The fact remains, no trader has ever managed a consistent 30% a year over a career with very low standard deviation.
The ones that have annualized returns over 30% a year did so because they had short bursts of amazing returns, mixed in with the vast majority of years being less than 30% a year.
So your Zanger example is a good one. Yes of course his annualized returns are way higher than 30% a year over his career, but it's the result of what he himself calls a perfect storm that will never repeat itself. The standard deviation of his returns are off the charts high.
All honest traders who have higher than 30% annualized returns over their career say the same thing. It was mostly from a few good years because of a perfect storm of success in a short period.
I'm way higher than 30% annualized, more than double in fact over the last 10 years, but I'd be lying if I didn't say 2009-2012 helped. And as a volatility trader I don't think that sweet spot of perfect volatility trade set ups will ever repeat itself.
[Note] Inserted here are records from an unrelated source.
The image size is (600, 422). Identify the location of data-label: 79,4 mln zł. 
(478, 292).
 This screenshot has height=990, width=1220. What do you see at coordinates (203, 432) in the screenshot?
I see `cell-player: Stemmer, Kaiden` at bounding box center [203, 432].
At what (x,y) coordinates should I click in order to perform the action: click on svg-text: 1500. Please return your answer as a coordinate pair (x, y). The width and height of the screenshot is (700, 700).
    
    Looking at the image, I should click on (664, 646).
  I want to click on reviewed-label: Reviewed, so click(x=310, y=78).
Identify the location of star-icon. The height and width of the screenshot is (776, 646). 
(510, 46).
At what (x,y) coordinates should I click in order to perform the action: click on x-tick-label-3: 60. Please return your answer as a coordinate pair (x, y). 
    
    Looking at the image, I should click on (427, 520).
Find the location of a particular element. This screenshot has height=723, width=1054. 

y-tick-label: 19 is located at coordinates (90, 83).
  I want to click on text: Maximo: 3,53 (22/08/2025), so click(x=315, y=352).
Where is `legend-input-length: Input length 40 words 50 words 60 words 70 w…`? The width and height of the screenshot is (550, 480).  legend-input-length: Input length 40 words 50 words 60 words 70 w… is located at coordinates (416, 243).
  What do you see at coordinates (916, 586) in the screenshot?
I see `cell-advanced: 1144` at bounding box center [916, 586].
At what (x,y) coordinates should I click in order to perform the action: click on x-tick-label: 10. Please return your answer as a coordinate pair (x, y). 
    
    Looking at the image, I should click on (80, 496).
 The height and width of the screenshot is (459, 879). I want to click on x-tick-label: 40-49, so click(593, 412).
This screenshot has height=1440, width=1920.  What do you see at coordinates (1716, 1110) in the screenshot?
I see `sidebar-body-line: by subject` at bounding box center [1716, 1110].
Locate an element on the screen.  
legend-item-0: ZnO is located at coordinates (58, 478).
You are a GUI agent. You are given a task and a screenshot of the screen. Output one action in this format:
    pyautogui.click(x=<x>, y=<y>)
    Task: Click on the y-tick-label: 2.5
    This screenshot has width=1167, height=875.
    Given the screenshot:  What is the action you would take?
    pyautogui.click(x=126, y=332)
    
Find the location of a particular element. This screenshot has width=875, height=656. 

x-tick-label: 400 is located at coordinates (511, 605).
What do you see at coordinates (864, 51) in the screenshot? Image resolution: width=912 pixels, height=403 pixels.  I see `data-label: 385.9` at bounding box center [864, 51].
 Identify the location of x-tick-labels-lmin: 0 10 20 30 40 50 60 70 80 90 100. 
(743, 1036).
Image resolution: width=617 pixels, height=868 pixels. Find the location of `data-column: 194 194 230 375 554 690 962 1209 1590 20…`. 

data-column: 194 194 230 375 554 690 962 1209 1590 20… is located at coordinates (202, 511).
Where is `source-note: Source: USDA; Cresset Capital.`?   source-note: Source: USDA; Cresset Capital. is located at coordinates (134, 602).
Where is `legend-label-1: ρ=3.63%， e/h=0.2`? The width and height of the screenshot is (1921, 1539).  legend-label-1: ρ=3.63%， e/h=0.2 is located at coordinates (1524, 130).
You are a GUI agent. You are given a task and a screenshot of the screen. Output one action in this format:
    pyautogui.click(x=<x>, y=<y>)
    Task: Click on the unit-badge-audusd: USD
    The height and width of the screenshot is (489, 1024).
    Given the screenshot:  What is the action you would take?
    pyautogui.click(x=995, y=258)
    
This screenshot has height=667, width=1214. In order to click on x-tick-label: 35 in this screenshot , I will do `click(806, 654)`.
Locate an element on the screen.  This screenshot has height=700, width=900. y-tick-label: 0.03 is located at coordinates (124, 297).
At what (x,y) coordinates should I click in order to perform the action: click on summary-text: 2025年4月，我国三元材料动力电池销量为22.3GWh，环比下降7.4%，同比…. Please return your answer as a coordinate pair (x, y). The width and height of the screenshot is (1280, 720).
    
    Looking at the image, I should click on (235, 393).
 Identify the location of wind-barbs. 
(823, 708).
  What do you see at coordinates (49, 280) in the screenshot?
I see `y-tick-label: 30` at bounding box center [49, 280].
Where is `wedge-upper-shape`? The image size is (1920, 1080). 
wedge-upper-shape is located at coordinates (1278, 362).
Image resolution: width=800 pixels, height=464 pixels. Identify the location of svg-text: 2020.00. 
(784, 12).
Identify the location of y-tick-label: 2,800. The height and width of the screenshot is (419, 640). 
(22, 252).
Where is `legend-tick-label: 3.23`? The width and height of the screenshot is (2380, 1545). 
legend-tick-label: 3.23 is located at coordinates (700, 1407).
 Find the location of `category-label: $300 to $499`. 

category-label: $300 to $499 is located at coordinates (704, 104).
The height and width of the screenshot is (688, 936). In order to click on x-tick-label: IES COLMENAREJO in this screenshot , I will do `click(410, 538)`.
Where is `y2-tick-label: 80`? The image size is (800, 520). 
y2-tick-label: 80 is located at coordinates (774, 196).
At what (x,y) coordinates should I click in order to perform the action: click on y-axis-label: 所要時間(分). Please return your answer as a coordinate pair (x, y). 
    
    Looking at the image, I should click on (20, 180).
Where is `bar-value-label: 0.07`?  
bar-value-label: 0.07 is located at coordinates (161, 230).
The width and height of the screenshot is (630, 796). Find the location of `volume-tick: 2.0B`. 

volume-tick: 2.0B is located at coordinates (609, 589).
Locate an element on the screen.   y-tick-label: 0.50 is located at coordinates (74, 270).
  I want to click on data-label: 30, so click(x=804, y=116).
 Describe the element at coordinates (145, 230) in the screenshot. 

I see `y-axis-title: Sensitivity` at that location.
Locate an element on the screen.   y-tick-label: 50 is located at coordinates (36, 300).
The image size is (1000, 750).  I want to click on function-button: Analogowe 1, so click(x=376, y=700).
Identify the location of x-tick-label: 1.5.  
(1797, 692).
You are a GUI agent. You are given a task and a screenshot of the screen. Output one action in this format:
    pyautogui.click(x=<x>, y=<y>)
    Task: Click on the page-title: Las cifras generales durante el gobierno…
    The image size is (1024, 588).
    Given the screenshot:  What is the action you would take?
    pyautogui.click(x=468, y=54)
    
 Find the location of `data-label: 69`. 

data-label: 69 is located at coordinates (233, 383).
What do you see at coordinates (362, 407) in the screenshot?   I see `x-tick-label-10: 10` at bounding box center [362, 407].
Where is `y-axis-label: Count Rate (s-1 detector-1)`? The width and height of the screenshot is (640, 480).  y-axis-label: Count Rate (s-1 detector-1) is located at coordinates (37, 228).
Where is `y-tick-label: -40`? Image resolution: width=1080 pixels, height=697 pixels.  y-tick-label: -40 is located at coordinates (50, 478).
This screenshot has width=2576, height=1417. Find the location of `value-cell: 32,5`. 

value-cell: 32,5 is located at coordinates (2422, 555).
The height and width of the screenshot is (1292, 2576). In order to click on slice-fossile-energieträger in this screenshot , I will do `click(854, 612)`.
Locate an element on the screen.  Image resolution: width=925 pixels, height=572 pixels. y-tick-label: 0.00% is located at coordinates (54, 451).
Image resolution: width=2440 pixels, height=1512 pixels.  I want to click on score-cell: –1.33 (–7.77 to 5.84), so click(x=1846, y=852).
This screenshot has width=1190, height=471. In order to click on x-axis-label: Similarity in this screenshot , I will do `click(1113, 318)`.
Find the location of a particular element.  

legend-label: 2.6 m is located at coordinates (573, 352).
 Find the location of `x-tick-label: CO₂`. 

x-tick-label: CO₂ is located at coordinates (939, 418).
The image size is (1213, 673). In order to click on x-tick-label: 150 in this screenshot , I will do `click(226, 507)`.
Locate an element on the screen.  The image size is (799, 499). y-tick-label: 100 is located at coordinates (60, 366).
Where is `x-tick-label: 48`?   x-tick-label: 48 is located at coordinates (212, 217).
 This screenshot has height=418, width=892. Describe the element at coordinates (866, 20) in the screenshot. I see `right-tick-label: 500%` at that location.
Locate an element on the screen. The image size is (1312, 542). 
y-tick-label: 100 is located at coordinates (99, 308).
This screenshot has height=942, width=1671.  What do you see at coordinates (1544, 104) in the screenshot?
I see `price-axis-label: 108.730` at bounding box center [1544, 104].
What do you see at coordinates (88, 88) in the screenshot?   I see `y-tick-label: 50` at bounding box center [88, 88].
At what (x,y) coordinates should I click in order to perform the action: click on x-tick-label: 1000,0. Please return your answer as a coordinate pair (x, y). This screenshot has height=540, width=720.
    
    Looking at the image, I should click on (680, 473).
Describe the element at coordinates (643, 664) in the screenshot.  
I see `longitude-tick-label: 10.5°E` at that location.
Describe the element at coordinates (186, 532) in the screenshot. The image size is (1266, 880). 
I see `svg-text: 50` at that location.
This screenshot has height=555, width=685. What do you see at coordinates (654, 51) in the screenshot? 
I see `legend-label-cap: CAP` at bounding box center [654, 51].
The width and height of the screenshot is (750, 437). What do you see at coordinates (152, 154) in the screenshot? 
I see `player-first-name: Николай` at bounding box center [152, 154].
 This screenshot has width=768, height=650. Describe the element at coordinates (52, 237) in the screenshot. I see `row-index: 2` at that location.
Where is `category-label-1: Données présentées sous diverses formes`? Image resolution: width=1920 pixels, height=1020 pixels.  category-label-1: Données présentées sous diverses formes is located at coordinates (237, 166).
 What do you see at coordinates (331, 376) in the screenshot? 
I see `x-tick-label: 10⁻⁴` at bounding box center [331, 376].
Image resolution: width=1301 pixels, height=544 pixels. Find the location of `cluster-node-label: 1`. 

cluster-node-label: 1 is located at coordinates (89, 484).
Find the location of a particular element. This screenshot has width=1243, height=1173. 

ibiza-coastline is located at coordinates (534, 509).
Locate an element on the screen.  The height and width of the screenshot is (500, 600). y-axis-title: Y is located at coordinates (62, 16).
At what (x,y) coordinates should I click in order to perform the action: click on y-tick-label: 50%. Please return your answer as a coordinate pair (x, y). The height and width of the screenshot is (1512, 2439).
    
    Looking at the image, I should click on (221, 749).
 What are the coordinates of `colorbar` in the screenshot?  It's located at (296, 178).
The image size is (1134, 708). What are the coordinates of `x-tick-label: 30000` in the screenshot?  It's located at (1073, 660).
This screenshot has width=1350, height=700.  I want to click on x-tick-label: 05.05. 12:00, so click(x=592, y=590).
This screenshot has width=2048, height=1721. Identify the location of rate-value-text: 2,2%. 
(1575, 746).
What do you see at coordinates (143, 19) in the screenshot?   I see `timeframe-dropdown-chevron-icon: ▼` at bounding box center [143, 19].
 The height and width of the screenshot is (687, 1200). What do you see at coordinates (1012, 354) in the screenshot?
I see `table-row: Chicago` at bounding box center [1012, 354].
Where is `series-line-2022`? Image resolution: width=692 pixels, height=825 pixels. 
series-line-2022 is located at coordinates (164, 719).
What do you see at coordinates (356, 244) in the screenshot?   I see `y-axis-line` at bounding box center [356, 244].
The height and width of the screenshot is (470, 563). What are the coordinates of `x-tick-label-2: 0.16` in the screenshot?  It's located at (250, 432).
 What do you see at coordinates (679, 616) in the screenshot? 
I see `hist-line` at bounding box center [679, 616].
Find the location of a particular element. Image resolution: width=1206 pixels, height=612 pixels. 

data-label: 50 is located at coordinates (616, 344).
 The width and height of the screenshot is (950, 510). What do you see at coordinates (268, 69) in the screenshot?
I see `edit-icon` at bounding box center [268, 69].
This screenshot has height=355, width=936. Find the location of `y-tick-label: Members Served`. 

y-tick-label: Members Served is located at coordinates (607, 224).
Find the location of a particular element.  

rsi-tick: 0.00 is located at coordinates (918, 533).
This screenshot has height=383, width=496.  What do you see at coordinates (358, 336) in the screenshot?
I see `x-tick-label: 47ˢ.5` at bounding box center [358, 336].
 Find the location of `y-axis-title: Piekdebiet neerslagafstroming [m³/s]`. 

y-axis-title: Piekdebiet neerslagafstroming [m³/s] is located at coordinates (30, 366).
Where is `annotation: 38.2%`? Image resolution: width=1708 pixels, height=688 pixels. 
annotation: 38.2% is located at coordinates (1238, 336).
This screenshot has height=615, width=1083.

At 20% a year, everybody, even a Janitor saving 300 bucks a month will retire a millionaire. Don't plan your career around a perfect storm lucky streak my young inexperienced friend, plan it around REALITY, and if you happen to get a one in a million lucky streak, all the better.
But if you withdraw money every month to live on, even from a fund that's killing it at 20% a year like clockwork, you'll go broke in no time at all.